Das Ganze wurde dann so groß, dass Rolf alles irgendwann auf dem Dorfplatz organisiert hat. Inzwischen merke man aber, dass die Leute wieder zurück in ihren Häusern seien, erzählt er. Der Alltagstrott sei wieder da und der Katastrophenmodus beendet. Eins der Hauptthemen in Gesprächen sei aber nach wie vor, wie weit die Leute mit ihrem Wiederaufbau seien. Belastend sei vor allem der andauernde Baulärm: "Sonntags morgens um 6 Uhr fangen die Baumaschinen an.

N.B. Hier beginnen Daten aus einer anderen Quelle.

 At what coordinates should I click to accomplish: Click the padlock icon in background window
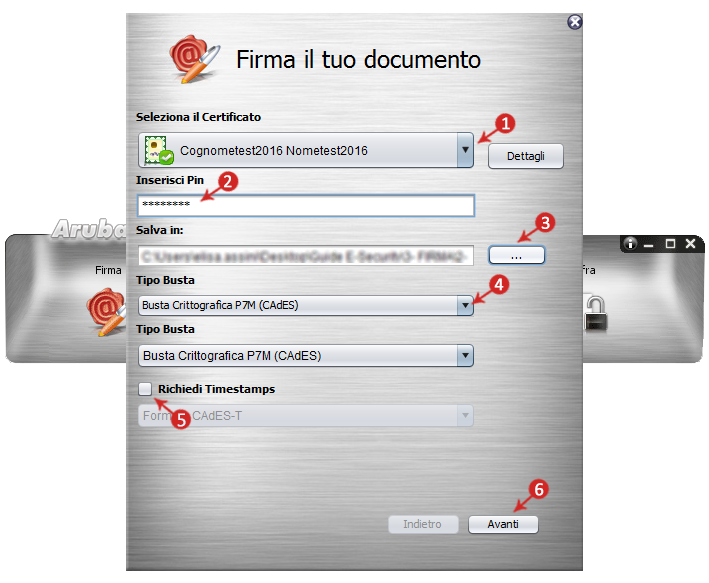pyautogui.click(x=595, y=313)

Man wird wach im Schlafzimmer und denkt: Oh Gott, jetzt geht es schon wieder los." Trotzdem stand für ihn immer fest, dass er in Marienthal bleibt: "Es gibt keine Sicherheit auf der Welt. Ich sage immer, egal, wo ich hinziehe, ich werde sowieso nicht den 100 Prozent sicheren Ort finden."

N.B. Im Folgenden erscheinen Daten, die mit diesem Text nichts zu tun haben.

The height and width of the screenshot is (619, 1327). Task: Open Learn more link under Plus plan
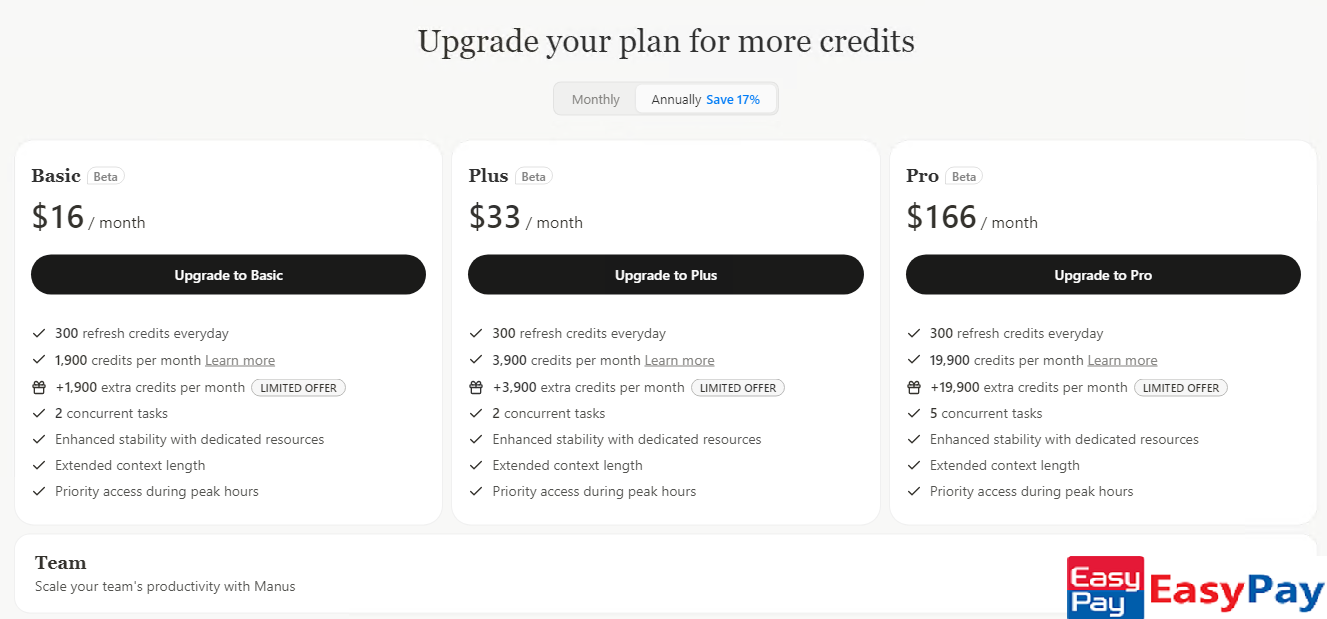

Vor allem ältere Menschen suchen Anschluss
Auch der Treffpunkt "Nelkenweg" ist nach der Flutkatastrophe entstanden, in Bad Neuenahr-Ahrweiler. Bis heute gibt es hier zweimal die Woche Mittagessen und einmal die Woche das "Dienstags-Café", bei dem es Kuchen gibt. Vor allem Senioren kommen hier hin, erzählt Christiane, die Leiterin: "Also es ist mittlerweile wirklich ein Seniorentreff geworden. Wir haben viele ältere Menschen. Unsere Teenager sind so Ende 60 und unsere Stubenälteste ist 94." Christiane hat ab dem ersten Tag nach der Flut bei der Lebensmittelausgabe geholfen - daraus wurde dann ein Zelt mit Treffpunkt - und schließlich der heutige Raum, in einem Haus ein paar Straßen weiter.
Mittlerweile stehe auch gar nicht mehr die Flut im Mittelpunkt, erzählt Christiane. Es gehe viel mehr um die Gemeinschaft: "Ich bin sehr, sehr sicher, dass es auch vor der Flut schon Einsamkeit gab. Und dass viele alte Menschen isoliert waren und dass die Flut sogar vielen von denen die Möglichkeit gegeben hat, Kontakt zu knüpfen." Viele hätten auch ihren Blickwinkel auf das Leben verändert und würden vieles nicht mehr als so selbstverständlich nehmen: "Man ist dankbarer geworden, und auch diese Flutgeschichte hat die Leute hier zusammengeschweißt."
Nicht alle bleiben
Im Gegensatz zu Rolf und Johannes hat sich Rebecca nach der Flut entschieden, nicht mehr ins Ahrtal zurückzuziehen. Am Anfang war sich die Künstlerin noch nicht sicher, ob sie an der Ahr bleibt oder nicht - es habe sich aber dann so entwickelt: "Wir wussten nicht, wie man dann reagiert, wenn doch irgendetwas los ist, wieder mit Hochwasser." Heute lebt sie mit ihrem Mann an der Mosel in der Nähe von Koblenz.
Ihr Elternhaus in Dernau stand in der Flutnacht bis in den ersten Stock unter Wasser. Ihr sei schon in der Nacht klar gewesen, dass das Haus nicht mehr zu retten sei. Sie habe aber großen Respekt für alle, die im Ahrtal wieder aufbauen. Und es war für Rebecca nicht einfach, das Ahrtal ganz hinter sich zu lassen: "Ich hatte sonst immer Fernweh und da hatte ich auf einmal richtig lange Heimweh. Auch wenn ich eigentlich eine Person bin, die nicht wirklich krass im Ahrtal verwurzelt ist, wie viele aus dem Dorf oder in der Gegend. Aber trotzdem hat es sich angefühlt wie so ein Entwurzeln."